**Exercise brief:**
Omit every picture, then return the listing verbatim.

**Materials provided:**

::::::

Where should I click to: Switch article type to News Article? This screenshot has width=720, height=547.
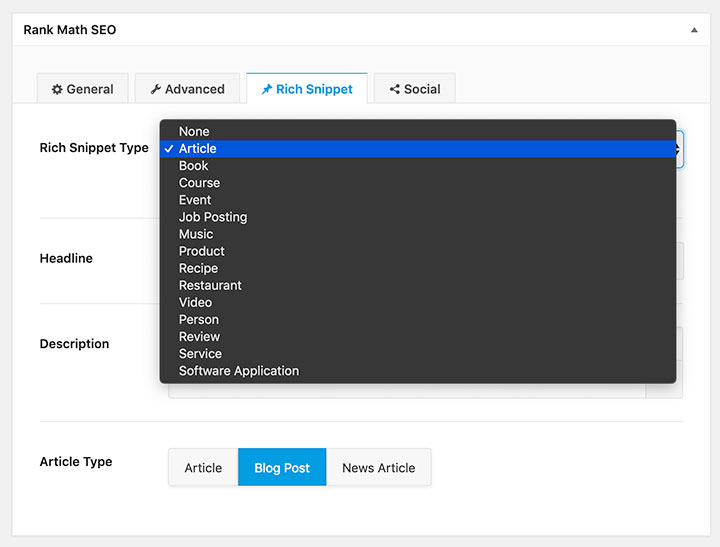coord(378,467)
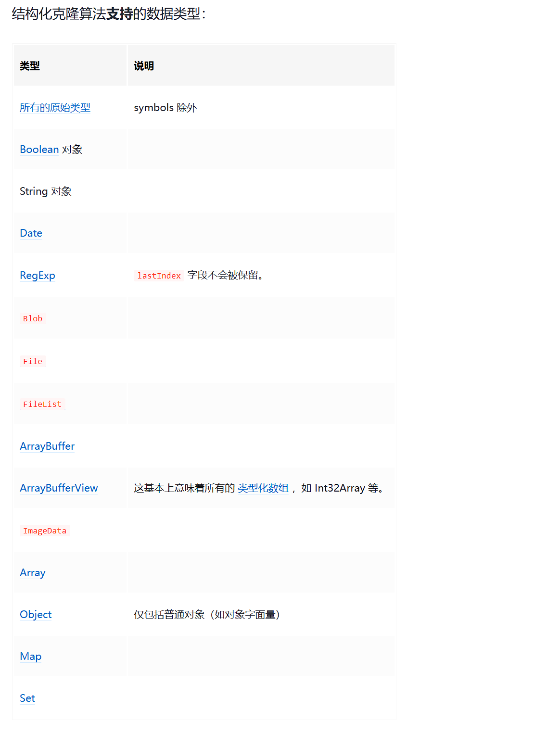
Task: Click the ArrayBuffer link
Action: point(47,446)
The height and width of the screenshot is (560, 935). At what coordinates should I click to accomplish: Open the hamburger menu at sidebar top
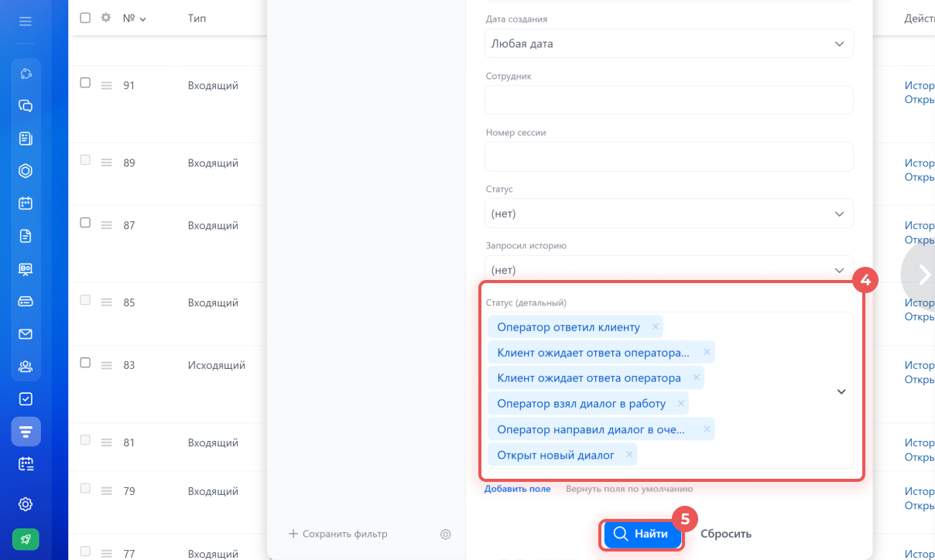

::::::

**Task answer:**
Where should I click to: Switch article type to News Article? This screenshot has width=720, height=547.
coord(378,467)
Task: Click the ArrayBuffer link
Action: point(47,446)
The height and width of the screenshot is (560, 935). At what coordinates should I click to accomplish: Open the hamburger menu at sidebar top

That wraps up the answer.